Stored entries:

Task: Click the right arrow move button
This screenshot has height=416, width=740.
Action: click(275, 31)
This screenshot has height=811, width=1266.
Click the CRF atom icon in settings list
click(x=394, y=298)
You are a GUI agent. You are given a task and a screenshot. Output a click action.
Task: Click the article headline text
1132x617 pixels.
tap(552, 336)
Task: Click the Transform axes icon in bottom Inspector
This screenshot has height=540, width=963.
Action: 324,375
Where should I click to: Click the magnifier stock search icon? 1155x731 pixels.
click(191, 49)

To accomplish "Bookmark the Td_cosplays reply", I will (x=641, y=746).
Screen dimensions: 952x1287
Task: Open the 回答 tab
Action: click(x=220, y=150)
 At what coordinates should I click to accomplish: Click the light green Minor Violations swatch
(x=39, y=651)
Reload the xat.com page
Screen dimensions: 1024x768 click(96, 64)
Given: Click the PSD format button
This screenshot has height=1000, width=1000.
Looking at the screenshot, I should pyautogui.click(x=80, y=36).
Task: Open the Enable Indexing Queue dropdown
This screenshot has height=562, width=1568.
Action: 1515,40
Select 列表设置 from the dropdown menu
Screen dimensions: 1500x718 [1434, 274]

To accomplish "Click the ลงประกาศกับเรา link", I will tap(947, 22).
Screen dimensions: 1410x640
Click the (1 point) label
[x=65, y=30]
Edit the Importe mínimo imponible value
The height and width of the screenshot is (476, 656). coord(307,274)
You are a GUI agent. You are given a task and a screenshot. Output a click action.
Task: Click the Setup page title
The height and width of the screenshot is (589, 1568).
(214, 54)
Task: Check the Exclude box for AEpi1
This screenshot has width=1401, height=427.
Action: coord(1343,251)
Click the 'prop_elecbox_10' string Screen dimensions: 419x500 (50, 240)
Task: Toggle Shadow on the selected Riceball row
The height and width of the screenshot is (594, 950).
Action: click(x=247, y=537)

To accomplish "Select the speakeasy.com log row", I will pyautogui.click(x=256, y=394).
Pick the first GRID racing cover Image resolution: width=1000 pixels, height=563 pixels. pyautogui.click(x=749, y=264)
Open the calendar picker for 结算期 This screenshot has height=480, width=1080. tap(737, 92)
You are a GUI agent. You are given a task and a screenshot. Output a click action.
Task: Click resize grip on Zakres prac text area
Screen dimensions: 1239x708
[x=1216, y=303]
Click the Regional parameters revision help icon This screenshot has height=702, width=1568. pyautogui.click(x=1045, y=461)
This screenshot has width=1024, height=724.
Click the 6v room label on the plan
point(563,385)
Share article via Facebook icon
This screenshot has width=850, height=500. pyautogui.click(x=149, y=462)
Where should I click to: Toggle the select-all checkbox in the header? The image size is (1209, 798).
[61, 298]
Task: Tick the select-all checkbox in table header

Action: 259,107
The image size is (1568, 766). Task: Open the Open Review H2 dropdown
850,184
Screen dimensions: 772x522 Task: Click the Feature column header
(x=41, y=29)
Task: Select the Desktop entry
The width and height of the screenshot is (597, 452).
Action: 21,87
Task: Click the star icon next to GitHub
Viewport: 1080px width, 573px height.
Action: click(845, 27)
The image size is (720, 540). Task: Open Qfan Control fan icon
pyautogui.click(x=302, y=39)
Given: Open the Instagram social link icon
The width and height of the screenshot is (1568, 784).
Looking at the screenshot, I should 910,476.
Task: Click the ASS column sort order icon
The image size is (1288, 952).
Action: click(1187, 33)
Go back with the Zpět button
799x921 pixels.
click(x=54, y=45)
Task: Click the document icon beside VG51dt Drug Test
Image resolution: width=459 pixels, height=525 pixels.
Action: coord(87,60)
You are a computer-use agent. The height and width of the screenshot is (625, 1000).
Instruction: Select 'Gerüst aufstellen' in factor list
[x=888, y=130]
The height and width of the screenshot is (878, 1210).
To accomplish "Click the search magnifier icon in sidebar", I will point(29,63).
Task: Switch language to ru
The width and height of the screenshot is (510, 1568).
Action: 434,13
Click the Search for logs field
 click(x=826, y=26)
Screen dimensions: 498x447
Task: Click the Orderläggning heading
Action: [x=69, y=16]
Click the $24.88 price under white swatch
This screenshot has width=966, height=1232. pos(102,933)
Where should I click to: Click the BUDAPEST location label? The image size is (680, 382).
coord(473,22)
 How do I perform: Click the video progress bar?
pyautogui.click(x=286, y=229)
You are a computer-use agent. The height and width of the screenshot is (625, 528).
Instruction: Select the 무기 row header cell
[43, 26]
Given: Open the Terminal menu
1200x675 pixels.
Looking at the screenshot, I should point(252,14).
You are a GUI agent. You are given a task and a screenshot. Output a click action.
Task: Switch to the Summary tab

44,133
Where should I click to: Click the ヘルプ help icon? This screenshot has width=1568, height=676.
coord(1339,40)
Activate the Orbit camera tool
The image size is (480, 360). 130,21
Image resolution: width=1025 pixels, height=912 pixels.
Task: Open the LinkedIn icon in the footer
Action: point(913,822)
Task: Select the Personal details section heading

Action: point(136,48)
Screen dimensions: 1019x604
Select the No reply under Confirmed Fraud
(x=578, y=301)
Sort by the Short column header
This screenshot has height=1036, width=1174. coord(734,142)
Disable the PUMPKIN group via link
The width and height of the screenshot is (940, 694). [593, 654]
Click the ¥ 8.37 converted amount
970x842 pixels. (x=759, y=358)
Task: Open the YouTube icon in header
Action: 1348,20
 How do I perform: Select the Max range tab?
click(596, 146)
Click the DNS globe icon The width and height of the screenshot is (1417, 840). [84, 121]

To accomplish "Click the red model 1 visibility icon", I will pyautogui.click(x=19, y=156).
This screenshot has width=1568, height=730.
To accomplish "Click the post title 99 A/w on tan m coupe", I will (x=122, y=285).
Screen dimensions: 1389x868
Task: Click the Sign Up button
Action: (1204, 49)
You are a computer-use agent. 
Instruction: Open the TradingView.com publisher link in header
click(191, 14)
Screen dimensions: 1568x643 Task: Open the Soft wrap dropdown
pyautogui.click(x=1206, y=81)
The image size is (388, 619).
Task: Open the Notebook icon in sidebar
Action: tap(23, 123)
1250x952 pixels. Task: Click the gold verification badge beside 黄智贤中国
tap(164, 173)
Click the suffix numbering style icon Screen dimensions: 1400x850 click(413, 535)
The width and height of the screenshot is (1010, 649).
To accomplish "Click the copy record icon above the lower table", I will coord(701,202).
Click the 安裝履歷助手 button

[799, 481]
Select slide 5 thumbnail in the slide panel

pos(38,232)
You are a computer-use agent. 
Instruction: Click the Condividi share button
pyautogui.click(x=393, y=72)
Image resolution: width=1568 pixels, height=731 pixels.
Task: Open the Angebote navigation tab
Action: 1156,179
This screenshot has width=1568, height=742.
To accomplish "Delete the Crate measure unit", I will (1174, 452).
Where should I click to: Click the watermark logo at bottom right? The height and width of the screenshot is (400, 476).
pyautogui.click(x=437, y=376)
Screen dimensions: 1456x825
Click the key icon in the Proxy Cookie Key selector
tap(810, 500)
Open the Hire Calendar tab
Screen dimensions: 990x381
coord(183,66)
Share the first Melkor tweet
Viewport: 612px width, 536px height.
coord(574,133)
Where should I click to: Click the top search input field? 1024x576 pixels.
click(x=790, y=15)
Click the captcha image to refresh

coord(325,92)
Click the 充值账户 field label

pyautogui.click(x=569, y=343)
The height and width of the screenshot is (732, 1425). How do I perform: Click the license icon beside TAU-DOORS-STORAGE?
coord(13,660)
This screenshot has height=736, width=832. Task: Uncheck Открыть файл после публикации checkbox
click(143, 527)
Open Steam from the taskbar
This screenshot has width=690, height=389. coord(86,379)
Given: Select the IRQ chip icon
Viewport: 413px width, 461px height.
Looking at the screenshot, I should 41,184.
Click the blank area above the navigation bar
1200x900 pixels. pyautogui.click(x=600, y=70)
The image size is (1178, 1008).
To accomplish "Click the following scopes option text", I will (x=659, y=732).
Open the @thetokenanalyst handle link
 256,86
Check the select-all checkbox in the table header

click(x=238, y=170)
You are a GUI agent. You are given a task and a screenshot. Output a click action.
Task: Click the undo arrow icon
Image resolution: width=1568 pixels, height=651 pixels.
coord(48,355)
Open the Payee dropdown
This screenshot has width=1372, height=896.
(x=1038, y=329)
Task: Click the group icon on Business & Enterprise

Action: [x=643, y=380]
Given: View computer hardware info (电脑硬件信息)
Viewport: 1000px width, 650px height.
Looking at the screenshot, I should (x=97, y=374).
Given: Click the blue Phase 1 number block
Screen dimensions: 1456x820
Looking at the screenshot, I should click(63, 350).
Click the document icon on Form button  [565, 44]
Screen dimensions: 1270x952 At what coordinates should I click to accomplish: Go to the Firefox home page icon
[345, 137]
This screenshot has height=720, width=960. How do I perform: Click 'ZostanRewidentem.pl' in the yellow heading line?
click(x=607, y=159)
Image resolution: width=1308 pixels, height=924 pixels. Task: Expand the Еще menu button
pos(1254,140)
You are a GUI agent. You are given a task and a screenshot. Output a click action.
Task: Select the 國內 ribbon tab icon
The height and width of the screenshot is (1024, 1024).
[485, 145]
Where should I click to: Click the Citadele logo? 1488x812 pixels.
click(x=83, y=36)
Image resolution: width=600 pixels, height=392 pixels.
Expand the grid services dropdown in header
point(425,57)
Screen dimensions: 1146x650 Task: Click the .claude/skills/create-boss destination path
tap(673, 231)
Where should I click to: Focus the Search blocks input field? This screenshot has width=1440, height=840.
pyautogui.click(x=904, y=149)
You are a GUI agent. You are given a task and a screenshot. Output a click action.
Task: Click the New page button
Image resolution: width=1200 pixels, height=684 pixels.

* _Problem statement_: For the word "text", count the lines of the data that contain it and report only the total.

* _Task response_: 3